→ Reading text:
------------------------------------------------------------

Updated January 03, 2009
In March 2006, President George W. Bush (43) set a 200-year record, becoming the most veto-less President since the early
1900s. The last President to exercise no vetoes at all was James Garfield, who held office only six months before being shot. (What is a veto?)
When President Bush had been in office 1,889 days, he had signed 1,091 bills and vetoed zero. President Monroe vetoed his first bill on day 1,888, 4 May 1822. Neither Adams nor Jefferson exercised a veto. Prior to President Bush, Garfield is the most recent president who failed to exercise executive veto power.
However, in the early days of the Republica, when Jefferson and Adams were President, Congress was a part-time legislative body. Consequently, the number of bills introduced was minuscule compared to day, giving those Presidents potentially fewer opportunities to exercise the veto.

------------------------------------------------------------

→ Given information:
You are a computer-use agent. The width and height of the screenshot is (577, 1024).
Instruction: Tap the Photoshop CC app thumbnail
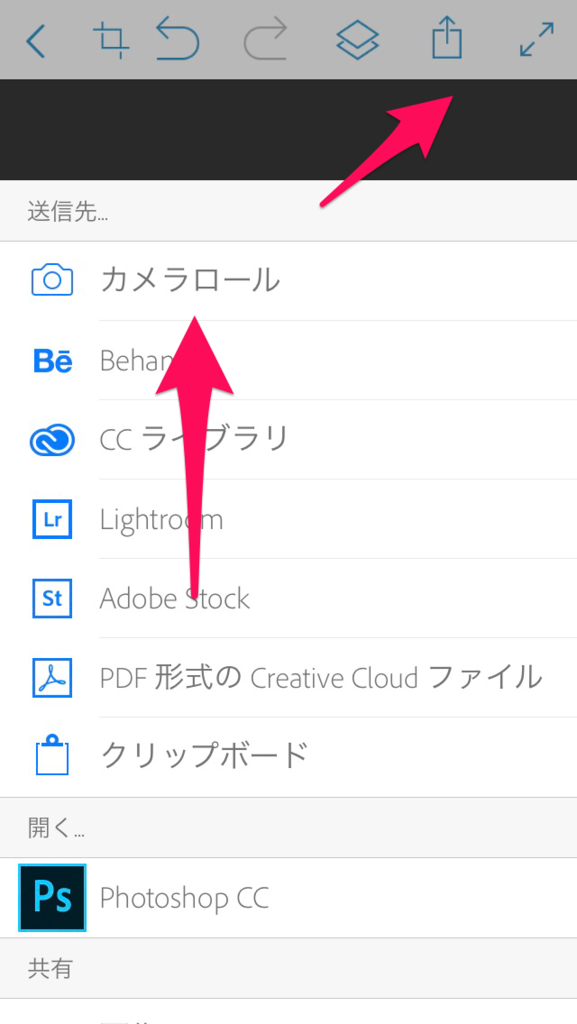pos(52,898)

------------------------------------------------------------

→ Required tasks:
[a] Copy the veto passage between "Updated January 03, 2009" and "exercise the veto.", inclusive, replacing each "Garfield" with "Hayes".
[b] Translate this sentence from the veto passage into Spanish: "Neither Adams nor Jefferson exercised a veto."
The listing plays no part in this work.

→ Answer list:
[a]
Updated January 03, 2009
In March 2006, President George W. Bush (43) set a 200-year record, becoming the most veto-less President since the early
1900s. The last President to exercise no vetoes at all was James Hayes, who held office only six months before being shot. (What is a veto?)
When President Bush had been in office 1,889 days, he had signed 1,091 bills and vetoed zero. President Monroe vetoed his first bill on day 1,888, 4 May 1822. Neither Adams nor Jefferson exercised a veto. Prior to President Bush, Hayes is the most recent president who failed to exercise executive veto power.
However, in the early days of the Republica, when Jefferson and Adams were President, Congress was a part-time legislative body. Consequently, the number of bills introduced was minuscule compared to day, giving those Presidents potentially fewer opportunities to exercise the veto.

[b] Ni Adams ni Jefferson ejercieron el veto.